Rows showing where targets appear:
(begin)

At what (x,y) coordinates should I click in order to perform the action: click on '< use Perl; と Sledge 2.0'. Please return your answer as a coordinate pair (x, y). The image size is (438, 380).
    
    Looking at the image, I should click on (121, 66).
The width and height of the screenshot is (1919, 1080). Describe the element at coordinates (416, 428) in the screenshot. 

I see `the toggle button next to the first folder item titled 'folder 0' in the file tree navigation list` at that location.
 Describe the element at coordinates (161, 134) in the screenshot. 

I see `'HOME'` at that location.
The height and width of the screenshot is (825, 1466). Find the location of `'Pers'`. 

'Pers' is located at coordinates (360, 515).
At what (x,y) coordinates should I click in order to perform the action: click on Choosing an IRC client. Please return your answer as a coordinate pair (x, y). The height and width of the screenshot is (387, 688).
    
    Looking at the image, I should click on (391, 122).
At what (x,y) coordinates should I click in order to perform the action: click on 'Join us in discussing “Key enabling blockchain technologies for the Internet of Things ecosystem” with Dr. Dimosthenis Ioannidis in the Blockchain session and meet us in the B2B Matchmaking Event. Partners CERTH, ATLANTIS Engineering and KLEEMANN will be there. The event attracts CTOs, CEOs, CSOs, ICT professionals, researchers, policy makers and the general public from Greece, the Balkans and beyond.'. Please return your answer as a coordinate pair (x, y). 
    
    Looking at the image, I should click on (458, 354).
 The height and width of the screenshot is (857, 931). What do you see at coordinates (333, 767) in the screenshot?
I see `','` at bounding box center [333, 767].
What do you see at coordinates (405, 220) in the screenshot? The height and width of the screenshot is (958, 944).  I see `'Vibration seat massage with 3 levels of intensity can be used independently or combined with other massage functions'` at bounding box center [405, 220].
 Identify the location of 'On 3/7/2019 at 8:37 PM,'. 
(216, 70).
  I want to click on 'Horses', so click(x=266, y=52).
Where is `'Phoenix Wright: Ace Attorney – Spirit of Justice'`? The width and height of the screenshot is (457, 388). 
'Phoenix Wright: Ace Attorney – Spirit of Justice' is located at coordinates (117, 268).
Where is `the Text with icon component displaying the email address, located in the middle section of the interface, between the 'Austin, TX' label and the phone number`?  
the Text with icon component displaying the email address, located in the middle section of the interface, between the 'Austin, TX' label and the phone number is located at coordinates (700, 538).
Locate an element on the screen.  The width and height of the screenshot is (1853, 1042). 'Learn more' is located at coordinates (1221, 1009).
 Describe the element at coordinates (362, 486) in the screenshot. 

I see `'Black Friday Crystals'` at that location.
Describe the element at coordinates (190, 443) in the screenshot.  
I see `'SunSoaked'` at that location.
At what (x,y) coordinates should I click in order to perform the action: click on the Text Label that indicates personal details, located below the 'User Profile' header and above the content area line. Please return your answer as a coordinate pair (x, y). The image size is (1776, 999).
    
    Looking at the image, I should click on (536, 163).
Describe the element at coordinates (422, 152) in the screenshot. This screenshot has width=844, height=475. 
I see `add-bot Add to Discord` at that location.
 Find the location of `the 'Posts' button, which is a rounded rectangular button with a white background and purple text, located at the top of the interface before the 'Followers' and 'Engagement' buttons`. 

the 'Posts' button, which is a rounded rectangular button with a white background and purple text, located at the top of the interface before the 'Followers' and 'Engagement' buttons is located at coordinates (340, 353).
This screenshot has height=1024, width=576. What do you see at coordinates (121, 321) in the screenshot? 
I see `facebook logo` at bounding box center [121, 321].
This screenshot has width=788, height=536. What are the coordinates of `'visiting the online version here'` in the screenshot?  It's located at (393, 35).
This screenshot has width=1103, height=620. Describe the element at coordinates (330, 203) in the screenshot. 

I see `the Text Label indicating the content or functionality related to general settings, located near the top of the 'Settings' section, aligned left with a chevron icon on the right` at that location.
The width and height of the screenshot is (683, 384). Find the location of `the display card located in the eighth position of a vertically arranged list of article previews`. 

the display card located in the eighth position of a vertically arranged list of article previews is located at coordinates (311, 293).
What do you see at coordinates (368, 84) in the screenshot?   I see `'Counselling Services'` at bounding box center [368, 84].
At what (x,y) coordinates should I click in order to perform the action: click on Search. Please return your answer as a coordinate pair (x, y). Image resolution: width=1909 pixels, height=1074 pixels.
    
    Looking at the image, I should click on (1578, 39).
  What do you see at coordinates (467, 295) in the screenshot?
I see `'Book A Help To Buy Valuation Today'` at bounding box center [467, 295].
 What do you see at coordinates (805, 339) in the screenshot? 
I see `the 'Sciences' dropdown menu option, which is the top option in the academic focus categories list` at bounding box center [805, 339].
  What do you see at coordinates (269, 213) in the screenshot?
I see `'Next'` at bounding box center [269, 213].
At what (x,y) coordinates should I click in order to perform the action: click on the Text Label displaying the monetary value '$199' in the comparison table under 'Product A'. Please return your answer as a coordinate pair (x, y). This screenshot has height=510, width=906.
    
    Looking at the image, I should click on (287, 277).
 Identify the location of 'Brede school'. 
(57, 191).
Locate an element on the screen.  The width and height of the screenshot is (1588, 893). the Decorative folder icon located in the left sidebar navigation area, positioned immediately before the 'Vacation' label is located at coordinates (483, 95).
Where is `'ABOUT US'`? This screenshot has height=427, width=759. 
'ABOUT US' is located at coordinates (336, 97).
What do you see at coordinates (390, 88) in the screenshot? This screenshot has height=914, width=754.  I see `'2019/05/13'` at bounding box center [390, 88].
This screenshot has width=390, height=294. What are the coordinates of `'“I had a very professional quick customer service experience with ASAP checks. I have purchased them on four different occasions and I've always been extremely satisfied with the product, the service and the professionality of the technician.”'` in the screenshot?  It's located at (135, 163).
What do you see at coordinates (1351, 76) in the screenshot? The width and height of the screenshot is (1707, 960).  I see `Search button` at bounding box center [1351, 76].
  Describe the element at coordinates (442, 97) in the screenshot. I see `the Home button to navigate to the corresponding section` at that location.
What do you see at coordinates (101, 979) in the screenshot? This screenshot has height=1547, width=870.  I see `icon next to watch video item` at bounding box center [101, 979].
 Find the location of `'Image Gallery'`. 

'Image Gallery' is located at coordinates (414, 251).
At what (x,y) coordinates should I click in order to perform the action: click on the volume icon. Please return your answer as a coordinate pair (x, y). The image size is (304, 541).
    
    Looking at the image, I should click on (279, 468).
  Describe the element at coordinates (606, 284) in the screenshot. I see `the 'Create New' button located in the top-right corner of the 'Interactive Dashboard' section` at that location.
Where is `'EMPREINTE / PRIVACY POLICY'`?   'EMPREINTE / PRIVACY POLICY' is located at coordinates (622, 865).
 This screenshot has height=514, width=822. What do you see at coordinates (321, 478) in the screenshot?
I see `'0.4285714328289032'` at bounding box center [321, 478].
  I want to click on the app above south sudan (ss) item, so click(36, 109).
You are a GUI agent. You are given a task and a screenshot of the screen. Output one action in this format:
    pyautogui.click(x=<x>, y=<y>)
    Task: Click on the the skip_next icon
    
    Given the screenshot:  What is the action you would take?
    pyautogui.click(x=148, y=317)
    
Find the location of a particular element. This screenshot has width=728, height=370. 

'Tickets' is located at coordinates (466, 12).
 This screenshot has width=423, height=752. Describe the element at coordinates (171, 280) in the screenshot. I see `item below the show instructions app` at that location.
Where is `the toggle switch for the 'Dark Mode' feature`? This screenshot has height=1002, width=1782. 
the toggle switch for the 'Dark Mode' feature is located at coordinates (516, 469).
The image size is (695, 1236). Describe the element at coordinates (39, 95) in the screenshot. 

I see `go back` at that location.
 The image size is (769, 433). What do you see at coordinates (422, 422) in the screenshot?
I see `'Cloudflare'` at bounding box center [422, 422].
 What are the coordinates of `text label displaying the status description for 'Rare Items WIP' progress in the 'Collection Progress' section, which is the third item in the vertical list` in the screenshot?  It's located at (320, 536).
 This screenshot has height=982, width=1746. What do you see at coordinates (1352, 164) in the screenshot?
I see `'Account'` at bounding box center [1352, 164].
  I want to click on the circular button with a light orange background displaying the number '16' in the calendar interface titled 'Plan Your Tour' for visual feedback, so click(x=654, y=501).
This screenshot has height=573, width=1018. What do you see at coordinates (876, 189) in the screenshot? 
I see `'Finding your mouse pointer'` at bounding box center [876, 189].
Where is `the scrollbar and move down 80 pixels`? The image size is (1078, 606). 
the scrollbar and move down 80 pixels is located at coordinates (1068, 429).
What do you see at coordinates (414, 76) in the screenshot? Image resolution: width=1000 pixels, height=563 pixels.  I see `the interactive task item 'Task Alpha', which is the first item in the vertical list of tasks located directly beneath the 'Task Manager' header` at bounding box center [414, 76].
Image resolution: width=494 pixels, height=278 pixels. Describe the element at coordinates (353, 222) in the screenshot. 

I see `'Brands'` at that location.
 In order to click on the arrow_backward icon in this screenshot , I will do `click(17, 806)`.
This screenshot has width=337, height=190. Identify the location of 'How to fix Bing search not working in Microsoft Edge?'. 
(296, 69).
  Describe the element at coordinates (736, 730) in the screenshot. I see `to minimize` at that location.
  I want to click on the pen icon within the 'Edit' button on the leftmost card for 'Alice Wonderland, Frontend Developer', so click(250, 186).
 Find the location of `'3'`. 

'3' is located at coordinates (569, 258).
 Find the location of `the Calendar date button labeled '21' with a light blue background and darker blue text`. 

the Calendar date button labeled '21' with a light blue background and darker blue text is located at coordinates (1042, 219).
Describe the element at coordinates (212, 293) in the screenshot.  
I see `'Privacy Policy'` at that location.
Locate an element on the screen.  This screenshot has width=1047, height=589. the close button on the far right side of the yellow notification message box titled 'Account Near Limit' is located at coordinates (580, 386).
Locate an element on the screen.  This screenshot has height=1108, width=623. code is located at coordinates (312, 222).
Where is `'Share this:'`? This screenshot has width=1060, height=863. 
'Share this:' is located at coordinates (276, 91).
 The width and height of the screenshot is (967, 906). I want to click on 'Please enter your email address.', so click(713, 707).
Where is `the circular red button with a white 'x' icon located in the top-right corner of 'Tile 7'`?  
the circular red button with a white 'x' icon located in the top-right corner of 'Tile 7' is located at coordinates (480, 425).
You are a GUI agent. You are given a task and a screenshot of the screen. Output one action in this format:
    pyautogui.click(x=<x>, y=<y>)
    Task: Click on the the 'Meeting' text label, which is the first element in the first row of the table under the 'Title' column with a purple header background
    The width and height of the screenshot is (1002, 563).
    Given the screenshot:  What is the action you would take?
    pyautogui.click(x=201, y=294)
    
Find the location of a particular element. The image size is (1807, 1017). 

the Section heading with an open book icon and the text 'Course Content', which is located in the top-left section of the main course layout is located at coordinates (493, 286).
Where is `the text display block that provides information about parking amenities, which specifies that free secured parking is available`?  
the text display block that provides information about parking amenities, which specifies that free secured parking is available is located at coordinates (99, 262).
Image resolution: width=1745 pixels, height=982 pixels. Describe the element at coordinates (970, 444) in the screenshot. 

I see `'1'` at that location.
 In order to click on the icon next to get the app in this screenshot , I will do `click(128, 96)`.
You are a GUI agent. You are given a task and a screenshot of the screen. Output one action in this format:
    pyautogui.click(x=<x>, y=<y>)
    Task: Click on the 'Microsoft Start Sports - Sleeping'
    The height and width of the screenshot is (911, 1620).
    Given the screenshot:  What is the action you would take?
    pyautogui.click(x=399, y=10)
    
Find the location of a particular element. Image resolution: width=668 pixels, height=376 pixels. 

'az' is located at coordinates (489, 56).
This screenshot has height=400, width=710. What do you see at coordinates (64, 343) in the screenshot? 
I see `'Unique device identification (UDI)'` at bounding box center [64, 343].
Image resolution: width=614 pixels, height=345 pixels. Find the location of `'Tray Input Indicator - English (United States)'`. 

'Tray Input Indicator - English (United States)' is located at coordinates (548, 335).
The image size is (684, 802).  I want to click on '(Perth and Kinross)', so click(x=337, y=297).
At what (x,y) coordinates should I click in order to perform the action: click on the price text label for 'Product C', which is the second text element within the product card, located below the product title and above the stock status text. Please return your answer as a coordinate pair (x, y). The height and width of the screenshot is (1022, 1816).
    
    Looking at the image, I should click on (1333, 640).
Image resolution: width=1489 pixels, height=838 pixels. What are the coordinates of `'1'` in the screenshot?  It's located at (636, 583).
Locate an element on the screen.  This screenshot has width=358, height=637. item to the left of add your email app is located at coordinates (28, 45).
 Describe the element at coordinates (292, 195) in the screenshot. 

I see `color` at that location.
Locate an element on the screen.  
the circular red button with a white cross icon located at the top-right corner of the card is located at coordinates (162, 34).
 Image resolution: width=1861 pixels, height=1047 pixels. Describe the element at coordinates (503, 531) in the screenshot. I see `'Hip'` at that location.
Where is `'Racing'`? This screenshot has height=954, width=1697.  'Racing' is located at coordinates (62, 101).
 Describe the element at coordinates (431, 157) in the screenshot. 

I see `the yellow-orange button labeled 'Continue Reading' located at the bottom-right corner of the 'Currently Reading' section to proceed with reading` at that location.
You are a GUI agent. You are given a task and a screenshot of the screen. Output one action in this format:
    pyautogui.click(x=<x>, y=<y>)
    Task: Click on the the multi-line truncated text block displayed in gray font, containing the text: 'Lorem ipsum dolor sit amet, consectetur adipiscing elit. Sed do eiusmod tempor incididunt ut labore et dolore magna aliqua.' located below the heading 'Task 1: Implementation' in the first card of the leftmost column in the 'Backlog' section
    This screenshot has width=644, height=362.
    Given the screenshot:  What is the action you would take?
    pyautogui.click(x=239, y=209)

(end)

THE PROBLEM
Render the records from the line containing "at (320, 536)." through the line containing "center [1352, 164]." as a Markdown table with the columns Number and Record line, one row per line and no blank lines.

EXERCISE SOLUTION
| Number | Record line |
|---|---|
| 1 |  What are the coordinates of `text label displaying the status description for 'Rare Items WIP' progress in the 'Collection Progress' section, which is the third item in the vertical list` in the screenshot?  It's located at (320, 536). |
| 2 |  This screenshot has height=982, width=1746. What do you see at coordinates (1352, 164) in the screenshot? |
| 3 | I see `'Account'` at bounding box center [1352, 164]. |